*Required work*
Find each line of the material below in which the word "computer" occurs, and return it.
---
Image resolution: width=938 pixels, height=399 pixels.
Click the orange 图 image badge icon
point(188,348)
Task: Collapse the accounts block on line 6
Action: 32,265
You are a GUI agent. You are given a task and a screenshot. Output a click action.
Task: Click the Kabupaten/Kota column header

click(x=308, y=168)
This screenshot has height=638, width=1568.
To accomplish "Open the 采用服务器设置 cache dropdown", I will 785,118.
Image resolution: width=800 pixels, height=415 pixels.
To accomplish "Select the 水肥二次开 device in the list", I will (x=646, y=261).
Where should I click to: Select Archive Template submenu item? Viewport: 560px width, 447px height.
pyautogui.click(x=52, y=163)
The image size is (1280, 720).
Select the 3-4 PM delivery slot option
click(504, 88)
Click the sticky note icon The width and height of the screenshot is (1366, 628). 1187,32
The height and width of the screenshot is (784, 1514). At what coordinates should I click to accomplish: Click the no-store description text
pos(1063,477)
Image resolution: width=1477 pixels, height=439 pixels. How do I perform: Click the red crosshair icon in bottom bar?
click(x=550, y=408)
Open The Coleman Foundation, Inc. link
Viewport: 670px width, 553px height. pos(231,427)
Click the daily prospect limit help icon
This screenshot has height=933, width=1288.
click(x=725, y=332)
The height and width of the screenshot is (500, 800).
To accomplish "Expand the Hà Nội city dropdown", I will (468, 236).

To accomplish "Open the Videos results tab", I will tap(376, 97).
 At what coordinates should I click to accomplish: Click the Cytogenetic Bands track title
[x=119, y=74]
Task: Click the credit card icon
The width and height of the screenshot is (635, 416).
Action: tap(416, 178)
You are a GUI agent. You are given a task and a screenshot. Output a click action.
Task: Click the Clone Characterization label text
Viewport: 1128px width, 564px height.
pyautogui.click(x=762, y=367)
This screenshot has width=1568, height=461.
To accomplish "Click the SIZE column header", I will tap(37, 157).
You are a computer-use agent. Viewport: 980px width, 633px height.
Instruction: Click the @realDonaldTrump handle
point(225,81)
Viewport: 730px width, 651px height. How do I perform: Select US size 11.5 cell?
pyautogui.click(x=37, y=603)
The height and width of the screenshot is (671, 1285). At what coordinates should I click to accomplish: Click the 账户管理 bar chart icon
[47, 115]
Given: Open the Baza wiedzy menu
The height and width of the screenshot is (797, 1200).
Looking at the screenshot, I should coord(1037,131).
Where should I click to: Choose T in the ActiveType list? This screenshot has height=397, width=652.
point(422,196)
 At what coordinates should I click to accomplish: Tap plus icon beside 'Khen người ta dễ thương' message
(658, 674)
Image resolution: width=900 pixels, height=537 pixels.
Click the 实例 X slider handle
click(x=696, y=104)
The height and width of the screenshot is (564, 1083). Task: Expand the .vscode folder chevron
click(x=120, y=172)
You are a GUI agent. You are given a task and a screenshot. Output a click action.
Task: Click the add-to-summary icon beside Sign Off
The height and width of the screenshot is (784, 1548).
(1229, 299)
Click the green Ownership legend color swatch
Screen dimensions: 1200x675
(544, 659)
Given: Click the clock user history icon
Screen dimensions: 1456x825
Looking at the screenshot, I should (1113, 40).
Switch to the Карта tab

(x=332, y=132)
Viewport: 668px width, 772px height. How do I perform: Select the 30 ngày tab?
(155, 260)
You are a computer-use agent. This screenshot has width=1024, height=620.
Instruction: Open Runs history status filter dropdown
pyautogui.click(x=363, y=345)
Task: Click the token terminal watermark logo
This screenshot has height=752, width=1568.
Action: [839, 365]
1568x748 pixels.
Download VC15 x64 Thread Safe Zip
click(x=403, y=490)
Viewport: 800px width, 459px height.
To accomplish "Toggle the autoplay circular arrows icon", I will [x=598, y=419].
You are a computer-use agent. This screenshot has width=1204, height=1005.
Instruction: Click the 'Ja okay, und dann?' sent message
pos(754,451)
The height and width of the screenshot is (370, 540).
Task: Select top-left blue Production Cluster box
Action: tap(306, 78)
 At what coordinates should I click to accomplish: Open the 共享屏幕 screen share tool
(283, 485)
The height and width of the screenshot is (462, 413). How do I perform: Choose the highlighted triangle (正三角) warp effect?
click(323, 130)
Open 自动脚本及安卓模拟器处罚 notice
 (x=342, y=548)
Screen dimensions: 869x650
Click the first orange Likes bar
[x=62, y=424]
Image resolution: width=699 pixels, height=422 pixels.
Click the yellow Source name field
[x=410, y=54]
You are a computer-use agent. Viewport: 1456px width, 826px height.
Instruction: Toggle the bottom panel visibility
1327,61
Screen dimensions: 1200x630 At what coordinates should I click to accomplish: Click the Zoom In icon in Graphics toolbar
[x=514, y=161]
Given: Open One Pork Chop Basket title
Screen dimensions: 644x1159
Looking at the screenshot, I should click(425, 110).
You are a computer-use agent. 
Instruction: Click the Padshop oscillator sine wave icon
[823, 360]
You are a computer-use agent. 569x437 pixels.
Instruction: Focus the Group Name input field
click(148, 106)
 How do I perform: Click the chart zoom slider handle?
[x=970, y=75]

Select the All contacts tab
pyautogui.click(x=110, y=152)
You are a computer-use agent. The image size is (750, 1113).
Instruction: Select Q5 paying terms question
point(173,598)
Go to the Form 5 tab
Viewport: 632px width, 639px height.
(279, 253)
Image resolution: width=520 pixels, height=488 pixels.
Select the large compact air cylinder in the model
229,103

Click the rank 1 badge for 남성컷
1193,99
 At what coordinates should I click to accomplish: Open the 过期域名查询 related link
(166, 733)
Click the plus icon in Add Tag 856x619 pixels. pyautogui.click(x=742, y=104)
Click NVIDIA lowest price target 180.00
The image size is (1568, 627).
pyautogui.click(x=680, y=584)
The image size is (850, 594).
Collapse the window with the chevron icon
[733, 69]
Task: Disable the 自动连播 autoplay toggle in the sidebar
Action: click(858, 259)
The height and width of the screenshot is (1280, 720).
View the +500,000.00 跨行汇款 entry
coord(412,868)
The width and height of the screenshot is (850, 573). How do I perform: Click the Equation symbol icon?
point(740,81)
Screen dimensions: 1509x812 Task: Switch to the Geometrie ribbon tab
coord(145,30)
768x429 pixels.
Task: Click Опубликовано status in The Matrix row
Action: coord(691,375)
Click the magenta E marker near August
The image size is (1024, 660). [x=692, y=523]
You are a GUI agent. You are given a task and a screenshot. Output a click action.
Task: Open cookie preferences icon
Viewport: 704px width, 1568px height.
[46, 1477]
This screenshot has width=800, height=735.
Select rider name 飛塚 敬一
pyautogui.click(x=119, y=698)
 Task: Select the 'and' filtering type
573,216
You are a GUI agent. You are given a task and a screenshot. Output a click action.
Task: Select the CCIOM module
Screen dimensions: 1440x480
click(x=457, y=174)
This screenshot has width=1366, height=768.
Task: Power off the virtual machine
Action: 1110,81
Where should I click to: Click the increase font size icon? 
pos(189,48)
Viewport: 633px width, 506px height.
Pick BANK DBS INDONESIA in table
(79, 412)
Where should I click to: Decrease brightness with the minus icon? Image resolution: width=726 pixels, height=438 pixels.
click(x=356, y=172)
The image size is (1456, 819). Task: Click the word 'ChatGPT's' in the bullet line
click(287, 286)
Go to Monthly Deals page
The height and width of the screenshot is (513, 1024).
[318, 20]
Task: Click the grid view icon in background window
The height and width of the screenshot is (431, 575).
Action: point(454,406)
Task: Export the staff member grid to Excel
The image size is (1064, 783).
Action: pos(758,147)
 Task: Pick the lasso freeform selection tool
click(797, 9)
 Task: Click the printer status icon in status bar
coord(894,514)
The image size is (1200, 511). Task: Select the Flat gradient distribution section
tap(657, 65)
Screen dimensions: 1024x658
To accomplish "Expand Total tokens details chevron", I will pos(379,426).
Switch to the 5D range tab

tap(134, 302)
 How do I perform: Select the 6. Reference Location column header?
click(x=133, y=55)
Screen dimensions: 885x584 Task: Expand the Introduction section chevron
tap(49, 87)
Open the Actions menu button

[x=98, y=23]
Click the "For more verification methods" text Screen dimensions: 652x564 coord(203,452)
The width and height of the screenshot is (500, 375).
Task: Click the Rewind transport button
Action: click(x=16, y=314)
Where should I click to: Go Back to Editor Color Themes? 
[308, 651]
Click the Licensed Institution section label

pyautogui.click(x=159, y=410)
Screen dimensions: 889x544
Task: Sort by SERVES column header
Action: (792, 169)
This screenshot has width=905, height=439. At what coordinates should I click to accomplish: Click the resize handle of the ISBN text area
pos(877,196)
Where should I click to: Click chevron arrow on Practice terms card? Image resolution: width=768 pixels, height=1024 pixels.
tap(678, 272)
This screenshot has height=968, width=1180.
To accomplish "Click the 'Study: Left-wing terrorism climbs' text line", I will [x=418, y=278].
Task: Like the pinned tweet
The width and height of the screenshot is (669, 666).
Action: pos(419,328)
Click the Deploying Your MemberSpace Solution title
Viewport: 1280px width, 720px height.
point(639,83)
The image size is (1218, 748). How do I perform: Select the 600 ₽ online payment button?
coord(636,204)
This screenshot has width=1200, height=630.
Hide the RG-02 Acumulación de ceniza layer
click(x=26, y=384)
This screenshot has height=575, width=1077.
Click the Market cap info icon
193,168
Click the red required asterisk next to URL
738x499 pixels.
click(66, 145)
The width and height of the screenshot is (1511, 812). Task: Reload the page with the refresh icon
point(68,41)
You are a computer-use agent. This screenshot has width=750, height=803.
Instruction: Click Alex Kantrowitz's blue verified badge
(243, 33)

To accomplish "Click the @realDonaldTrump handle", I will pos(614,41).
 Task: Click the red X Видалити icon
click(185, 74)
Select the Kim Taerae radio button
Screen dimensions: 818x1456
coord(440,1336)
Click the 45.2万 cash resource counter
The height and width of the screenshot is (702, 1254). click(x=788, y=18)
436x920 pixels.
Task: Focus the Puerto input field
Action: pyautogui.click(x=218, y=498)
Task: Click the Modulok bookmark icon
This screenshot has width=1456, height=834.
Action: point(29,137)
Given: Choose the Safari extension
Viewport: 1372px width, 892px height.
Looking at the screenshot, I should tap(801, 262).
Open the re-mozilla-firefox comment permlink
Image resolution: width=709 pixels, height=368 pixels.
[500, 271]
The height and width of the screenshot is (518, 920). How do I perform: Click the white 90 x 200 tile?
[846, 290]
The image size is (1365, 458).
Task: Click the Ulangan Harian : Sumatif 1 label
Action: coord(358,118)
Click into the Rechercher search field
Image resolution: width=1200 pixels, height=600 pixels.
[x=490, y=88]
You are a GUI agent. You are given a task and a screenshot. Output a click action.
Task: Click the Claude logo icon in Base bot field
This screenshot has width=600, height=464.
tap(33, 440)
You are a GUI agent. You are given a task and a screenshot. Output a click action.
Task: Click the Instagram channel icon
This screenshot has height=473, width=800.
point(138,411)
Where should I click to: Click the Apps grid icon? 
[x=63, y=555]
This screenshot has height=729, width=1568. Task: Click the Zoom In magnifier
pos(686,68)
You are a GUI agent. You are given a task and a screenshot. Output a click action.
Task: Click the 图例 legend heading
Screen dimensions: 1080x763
---
*Solution to this exercise*
You are a computer-use agent. Viewport: 980px width, 633px height.
You are a computer-use agent. This screenshot has width=1024, height=620.
You are a computer-use agent. This screenshot has width=1204, height=1005.
You are a computer-use agent. Viewport: 1456px width, 826px height.
You are a computer-use agent. 
You are a computer-use agent. 569x437 pixels.
You are a computer-use agent. The image size is (750, 1113).
You are a computer-use agent. This screenshot has width=750, height=803.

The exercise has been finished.